Here \({\textbf {I}}\) is an identity matrix, \({\textbf {r}}_{i j}={\textbf {r}}_i-{\textbf {r}}_j\) is the vector from sphere i to sphere j. At low Re, each swimmer is subject to the force-free condition individually,

$$\begin{aligned} \sum _{i=1}^3 {\textbf {F}}_i=\textbf{0}; \;\; \sum _{i=4}^6 {\textbf {F}}_i=\textbf{0}. \end{aligned}$$

(3)

The colinear system considered here is also torque-free by axisymmetry. Equations (1)–(3) form a closed system of equations that describes the interaction dynamics of our model microswimmers. In this problem, we choose the radius of the sphere R as the characteristic length and use it to scale all lengths in the system. Hereafter we present results only with scaled lengths.

Reinforcement learning

We employ a deep neural newtork based on an Actor-Critic structure to examine the cooperative behavior of our model microswimmers (Fig. 1b)^41,42. Both Actor and Critic networks consist of three hidden layers with sizes of 128, 128, and 64 respectively. We implement separated layers between Actor and Critic networks to avoid interference between the two networks. In the current problem, the configurations of the swimmers are discrete and the relative distance between the swimmers is continuous (Fig. 1a,c).

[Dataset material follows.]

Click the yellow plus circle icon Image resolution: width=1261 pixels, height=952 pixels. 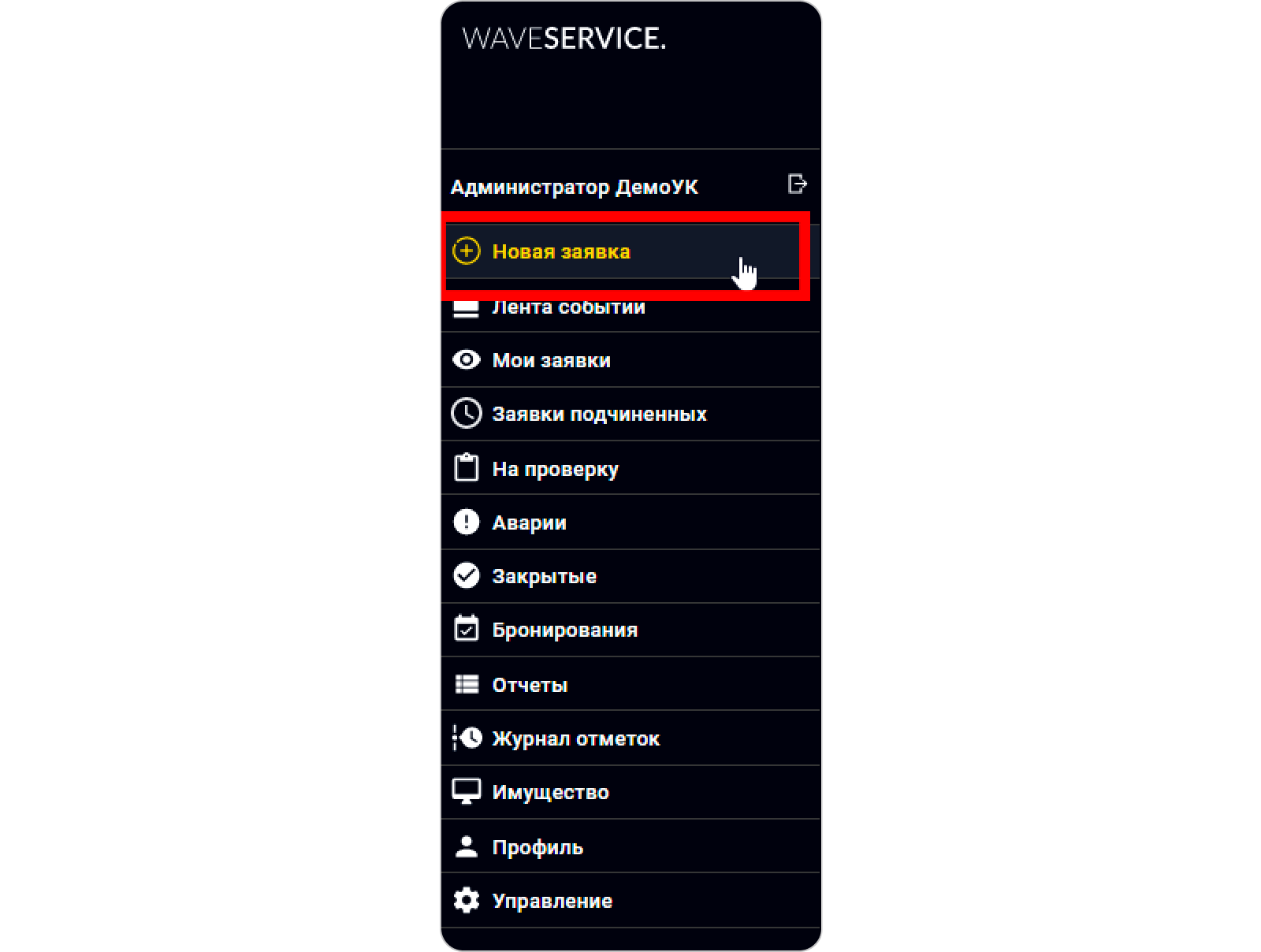[x=466, y=251]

This is in contrast with previous studies of locomotion of a single reconfigurable microswimmer that account for either fully discrete or continuous state and action spaces^15,19,20. Here we extend the deep RL framework in previous studies to tackle state and action spaces with mixed discrete and continuous parameters. We implement a clipped version of the Proximal Policy Optimization (PPO) algorithm^41,42,43. See Algorithm 1 in the “Methods” section for the pseudo-code of the PPO algorithm.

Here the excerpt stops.